**WHAT TO DO:**
Search the entries for the word "Task" and copy each line that has it.

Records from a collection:
----

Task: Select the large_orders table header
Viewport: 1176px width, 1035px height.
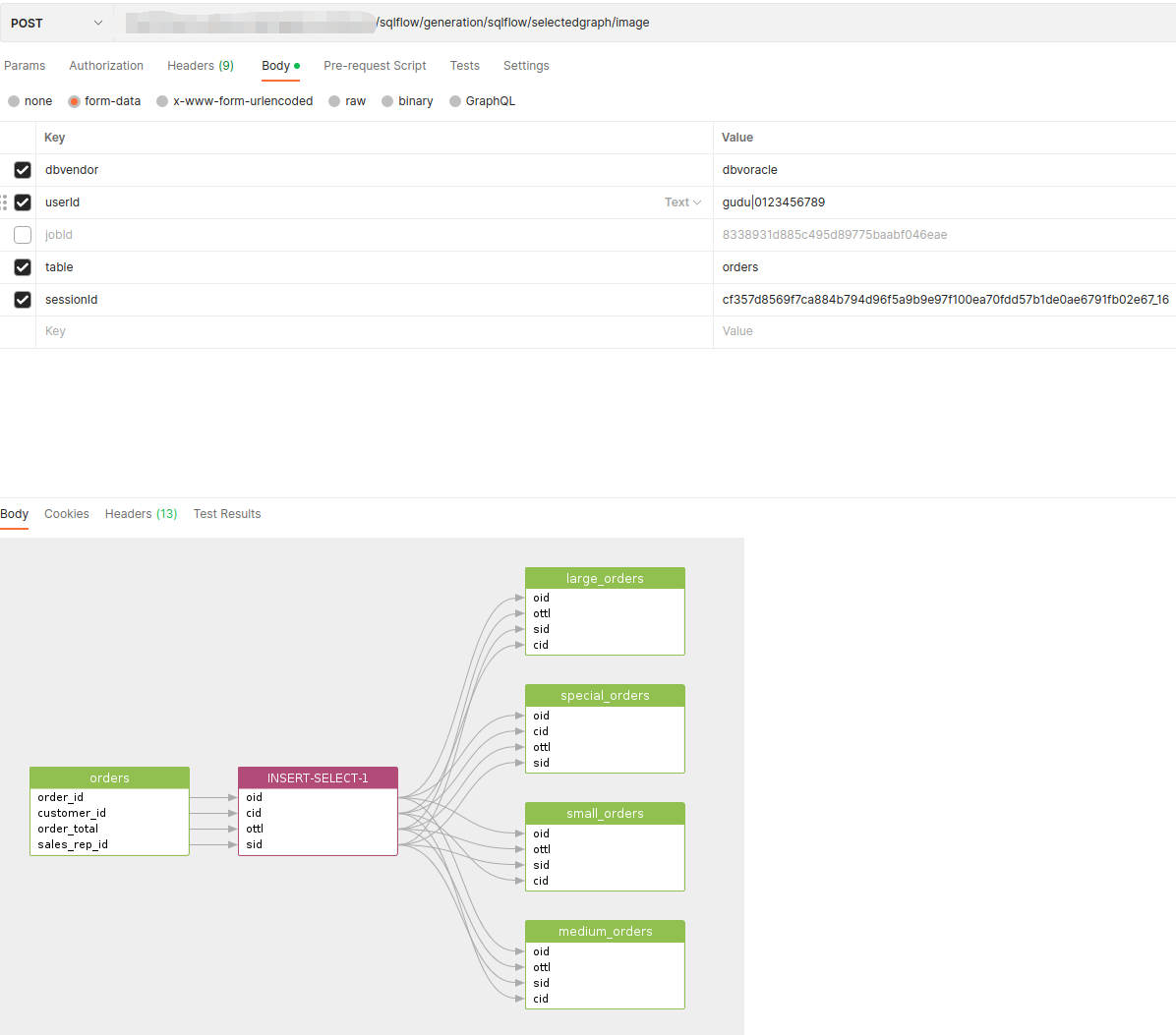Action: [x=605, y=578]
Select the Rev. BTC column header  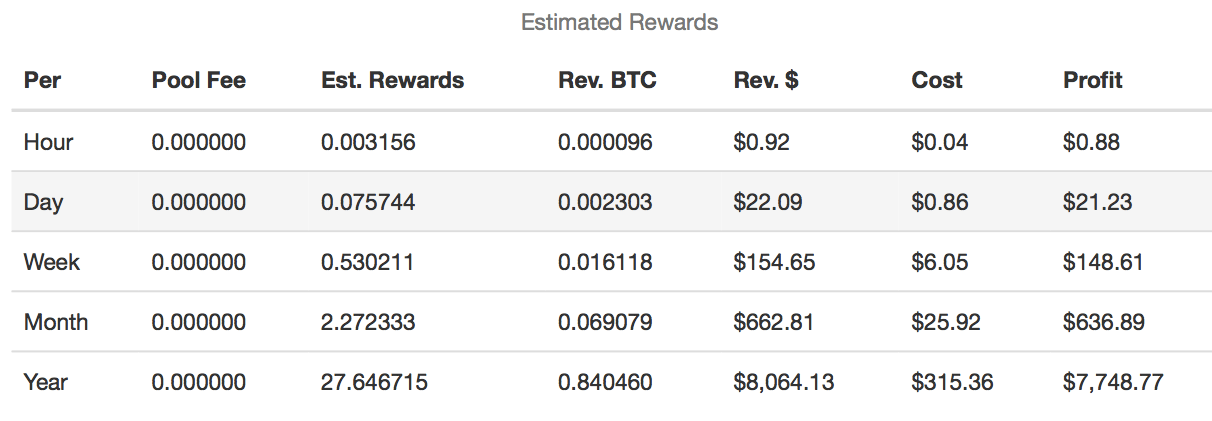pyautogui.click(x=607, y=81)
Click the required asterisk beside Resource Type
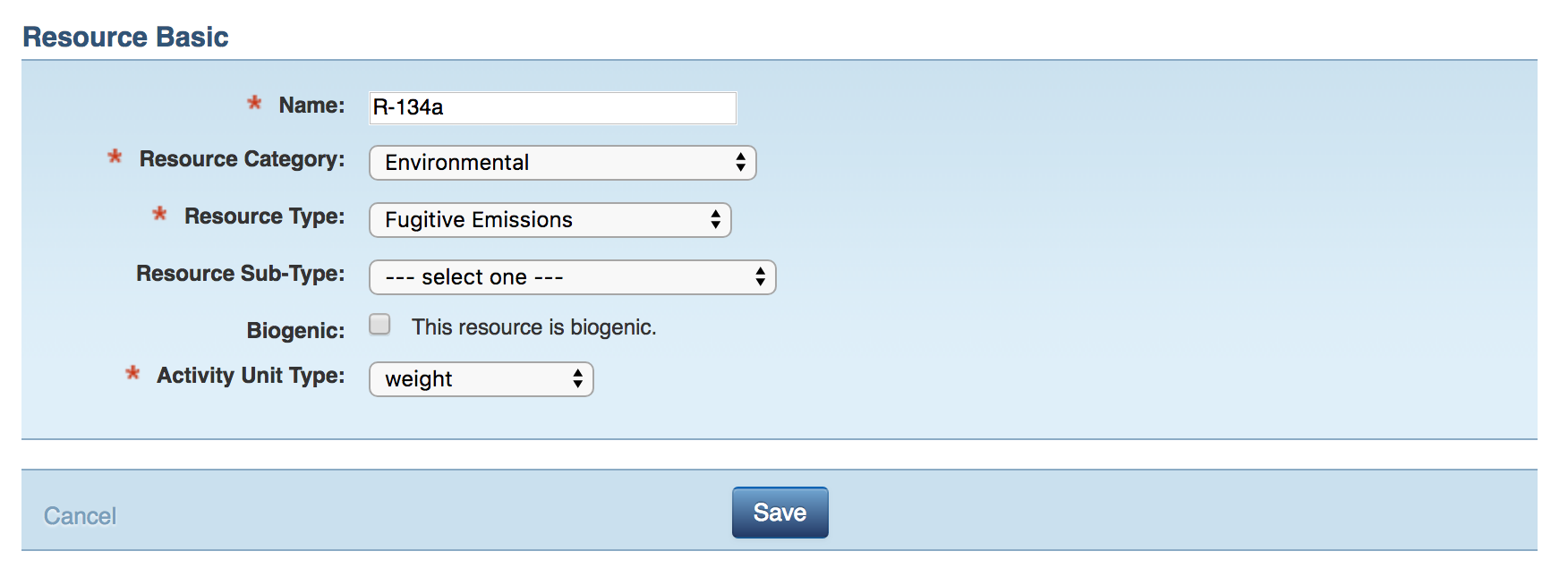The width and height of the screenshot is (1568, 585). coord(159,215)
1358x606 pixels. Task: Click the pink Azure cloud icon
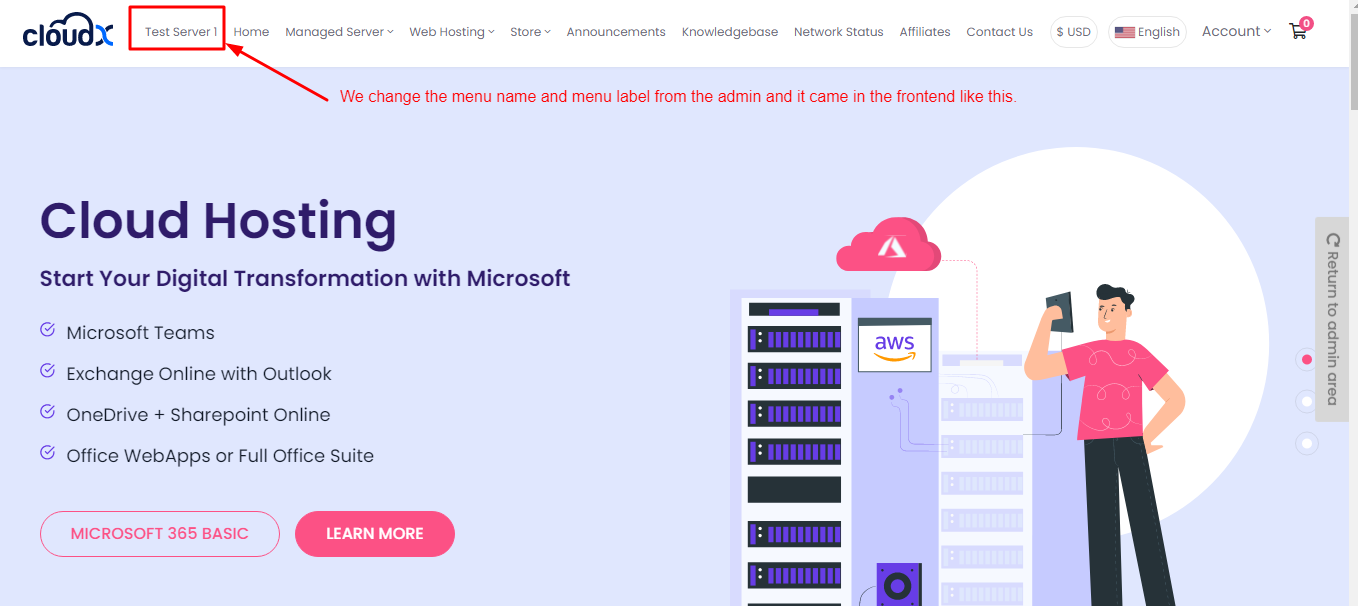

----

**RESPONSE FOR THIS EXERCISE:**
Task: Select the large_orders table header
1358x606 pixels. Task: Click the pink Azure cloud icon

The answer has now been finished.